(WORK TO BE COMPLETED) What follows is a listing; restate every line of it word for word.

*** EXTRACTED MATERIAL ***

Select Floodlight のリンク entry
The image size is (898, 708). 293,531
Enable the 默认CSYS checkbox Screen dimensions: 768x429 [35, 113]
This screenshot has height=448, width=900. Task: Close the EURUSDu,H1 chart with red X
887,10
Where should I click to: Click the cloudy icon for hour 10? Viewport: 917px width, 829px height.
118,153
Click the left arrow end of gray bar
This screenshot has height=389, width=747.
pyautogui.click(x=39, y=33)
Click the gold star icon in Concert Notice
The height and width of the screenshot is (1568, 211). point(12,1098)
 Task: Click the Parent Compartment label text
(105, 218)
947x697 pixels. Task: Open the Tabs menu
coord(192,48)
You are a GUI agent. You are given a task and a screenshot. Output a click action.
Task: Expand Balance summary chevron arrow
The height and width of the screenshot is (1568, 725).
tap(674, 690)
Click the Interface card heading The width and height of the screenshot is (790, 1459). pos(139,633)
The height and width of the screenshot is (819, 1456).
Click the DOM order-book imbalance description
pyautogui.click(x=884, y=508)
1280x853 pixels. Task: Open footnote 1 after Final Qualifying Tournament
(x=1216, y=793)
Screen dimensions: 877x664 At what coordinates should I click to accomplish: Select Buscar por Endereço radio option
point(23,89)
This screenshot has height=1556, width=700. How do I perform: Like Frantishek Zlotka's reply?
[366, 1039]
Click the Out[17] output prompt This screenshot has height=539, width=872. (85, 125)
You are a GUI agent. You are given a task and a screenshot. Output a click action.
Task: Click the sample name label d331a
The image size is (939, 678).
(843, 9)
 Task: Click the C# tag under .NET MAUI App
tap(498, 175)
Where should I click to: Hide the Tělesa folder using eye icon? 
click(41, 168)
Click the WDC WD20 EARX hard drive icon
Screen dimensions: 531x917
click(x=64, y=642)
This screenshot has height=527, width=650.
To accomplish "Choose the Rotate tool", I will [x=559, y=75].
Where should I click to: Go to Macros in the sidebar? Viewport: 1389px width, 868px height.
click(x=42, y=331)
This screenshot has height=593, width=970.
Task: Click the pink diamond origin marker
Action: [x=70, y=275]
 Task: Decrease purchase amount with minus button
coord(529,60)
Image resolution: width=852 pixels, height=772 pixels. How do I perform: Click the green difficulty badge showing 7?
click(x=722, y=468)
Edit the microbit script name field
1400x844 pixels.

***

(RESULT OF THE TASK)
Select Floodlight のリンク entry
The image size is (898, 708). 293,531
Enable the 默认CSYS checkbox Screen dimensions: 768x429 [35, 113]
This screenshot has height=448, width=900. Task: Close the EURUSDu,H1 chart with red X
887,10
Where should I click to: Click the cloudy icon for hour 10? Viewport: 917px width, 829px height.
118,153
Click the left arrow end of gray bar
This screenshot has height=389, width=747.
pyautogui.click(x=39, y=33)
Click the gold star icon in Concert Notice
The height and width of the screenshot is (1568, 211). point(12,1098)
 Task: Click the Parent Compartment label text
(105, 218)
947x697 pixels. Task: Open the Tabs menu
coord(192,48)
You are a GUI agent. You are given a task and a screenshot. Output a click action.
Task: Expand Balance summary chevron arrow
The height and width of the screenshot is (1568, 725).
tap(674, 690)
Click the Interface card heading The width and height of the screenshot is (790, 1459). pos(139,633)
The height and width of the screenshot is (819, 1456).
Click the DOM order-book imbalance description
pyautogui.click(x=884, y=508)
1280x853 pixels. Task: Open footnote 1 after Final Qualifying Tournament
(x=1216, y=793)
Screen dimensions: 877x664 At what coordinates should I click to accomplish: Select Buscar por Endereço radio option
point(23,89)
This screenshot has height=1556, width=700. How do I perform: Like Frantishek Zlotka's reply?
[366, 1039]
Click the Out[17] output prompt This screenshot has height=539, width=872. (85, 125)
You are a GUI agent. You are given a task and a screenshot. Output a click action.
Task: Click the sample name label d331a
The image size is (939, 678).
(843, 9)
 Task: Click the C# tag under .NET MAUI App
tap(498, 175)
Where should I click to: Hide the Tělesa folder using eye icon? 
click(41, 168)
Click the WDC WD20 EARX hard drive icon
Screen dimensions: 531x917
click(x=64, y=642)
This screenshot has height=527, width=650.
To accomplish "Choose the Rotate tool", I will [x=559, y=75].
Where should I click to: Go to Macros in the sidebar? Viewport: 1389px width, 868px height.
click(x=42, y=331)
This screenshot has height=593, width=970.
Task: Click the pink diamond origin marker
Action: [x=70, y=275]
 Task: Decrease purchase amount with minus button
coord(529,60)
Image resolution: width=852 pixels, height=772 pixels. How do I perform: Click the green difficulty badge showing 7?
click(x=722, y=468)
Edit the microbit script name field
1400x844 pixels.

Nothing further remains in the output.